== Текст документа
«Пятьдесят секунд». Хут давал отсчет времени, оставшегося до выдачи тормозного импульса двигателям системы орбитального маневрирования (Orbital Maneuvering System, OMS). Я плавал позади Джерри Росса и наблюдал за отсчетом на экране дисплея. Когда время подошло к нулю, я покрепче ухватился за кресло Джерри. Ускорение в четверть g при работе OMS было несильным, но достаточным для того, чтобы прижать все незакрепленные предметы, включая меня, к задней стенке.

Астронавты очень доверяли двигателям OMS. Это была квинтэссенция простоты. В них не было никаких вращающихся турбонасосов, вызывающих у нас тревогу, и даже системы зажигания, отказ которой поставил бы наши жизни под угрозу. Горючее и окислитель подавались в камеру сгорания под давлением сжатого гелия, а их химический состав обеспечивал воспламенение в момент контакта. Никакой искры не требовалось. Застрять на орбите – удовольствие ниже среднего, так что наличие тормозного двигателя, в максимальной степени «защищенного от дурака», снимало одну из наших вечных тревог.

По отсчету «0» кабина содрогнулась от толчка двух двигателей. Маленькие крошки еды, не замеченные в процессе уборки, поплыли к задней стенке. Хут и Гай следили на своих дисплеях за давлением гелия, температурами и другими показателями работы двигателей. Все шло по плану.

Действие импульса и соответствующих перегрузок на наши тела закончилось. Мы вновь оказались в невесомости. Хут проверил остаток топлива, который говорил о величине ошибки маневра. Она была пренебрежимо мала. Какая бы судьба ни ожидала нас, она была неизбежна. Импульс схода с орбиты уменьшил нашу скорость на 200 миль в час – около 100 метров в секунду – и изменил орбиту так, чтобы ее перигей оказался в земной атмосфере. Теперь уже не было пути назад, в наше временное убежище на орбите.

Согласно инструкции, на этапе спуска я должен был находиться на средней палубе, зафиксированным в кресле, но там было нечего делать и не на что смотреть, так что я спросил у Хута разрешения задержаться на летной палубе и немного поснимать на видеокамеру начальный этап снижения. Я сказал, что вернусь на свое место до того, как начнутся сильные перегрузки.
====
== Раздел данных
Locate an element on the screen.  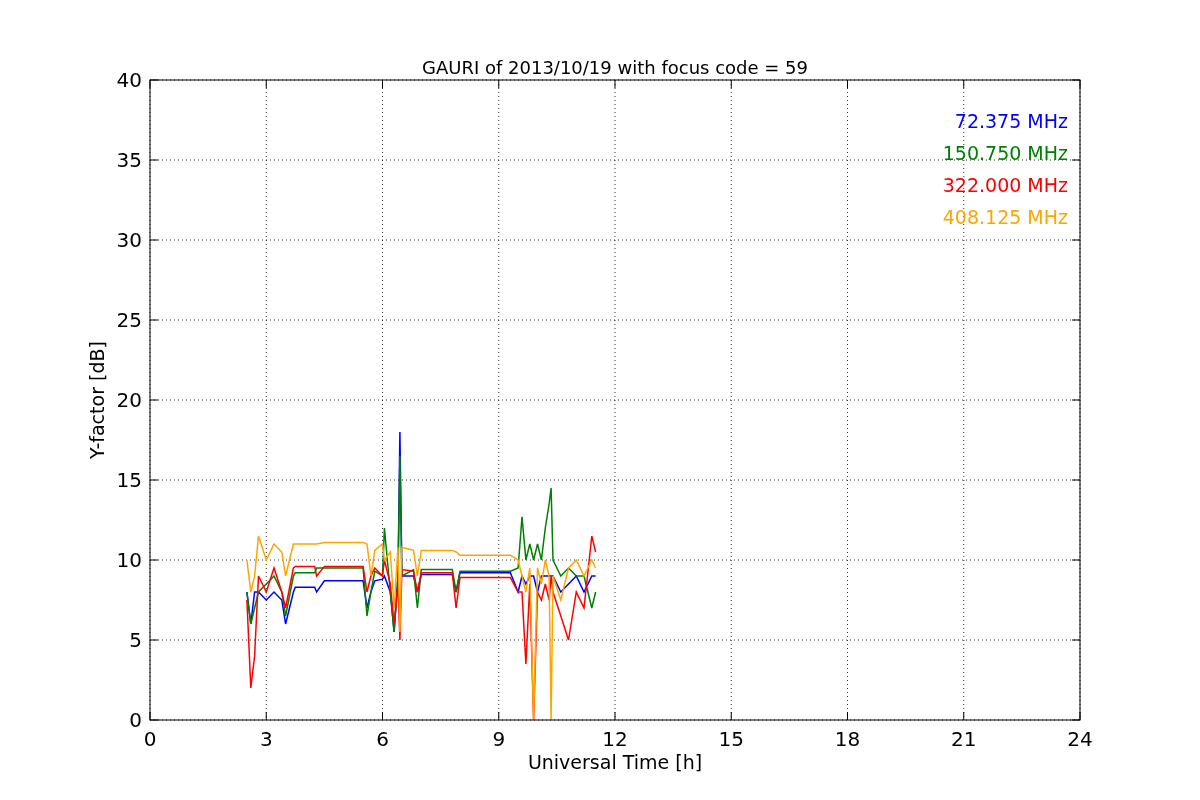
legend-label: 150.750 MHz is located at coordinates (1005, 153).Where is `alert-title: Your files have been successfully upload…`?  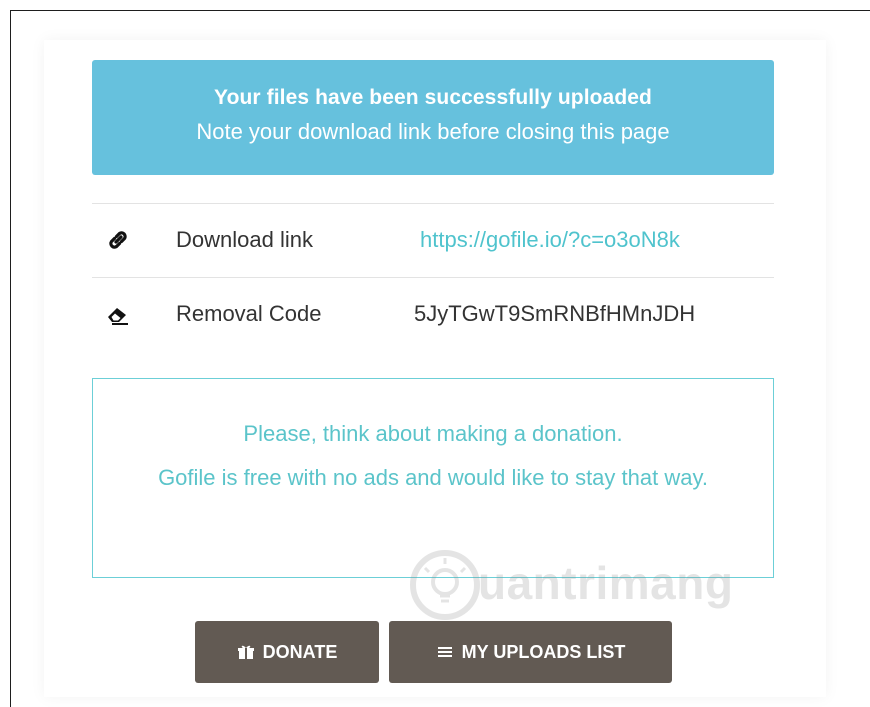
====
Задание: Сократите абзац из текста о сходе с орбиты, который начинается словами «Астронавты очень доверяли двигателям OMS». Основные факты должны остаться.

Ответ: Астронавты доверяли двигателям OMS за их простоту: в них не было ни вращающихся турбонасосов, ни системы зажигания. Горючее и окислитель подавались в камеру сгорания под давлением сжатого гелия и воспламенялись при контакте без всякой искры. Застрять на орбите очень неприятно, поэтому такой надежный тормозной двигатель снимал одну из вечных тревог астронавтов.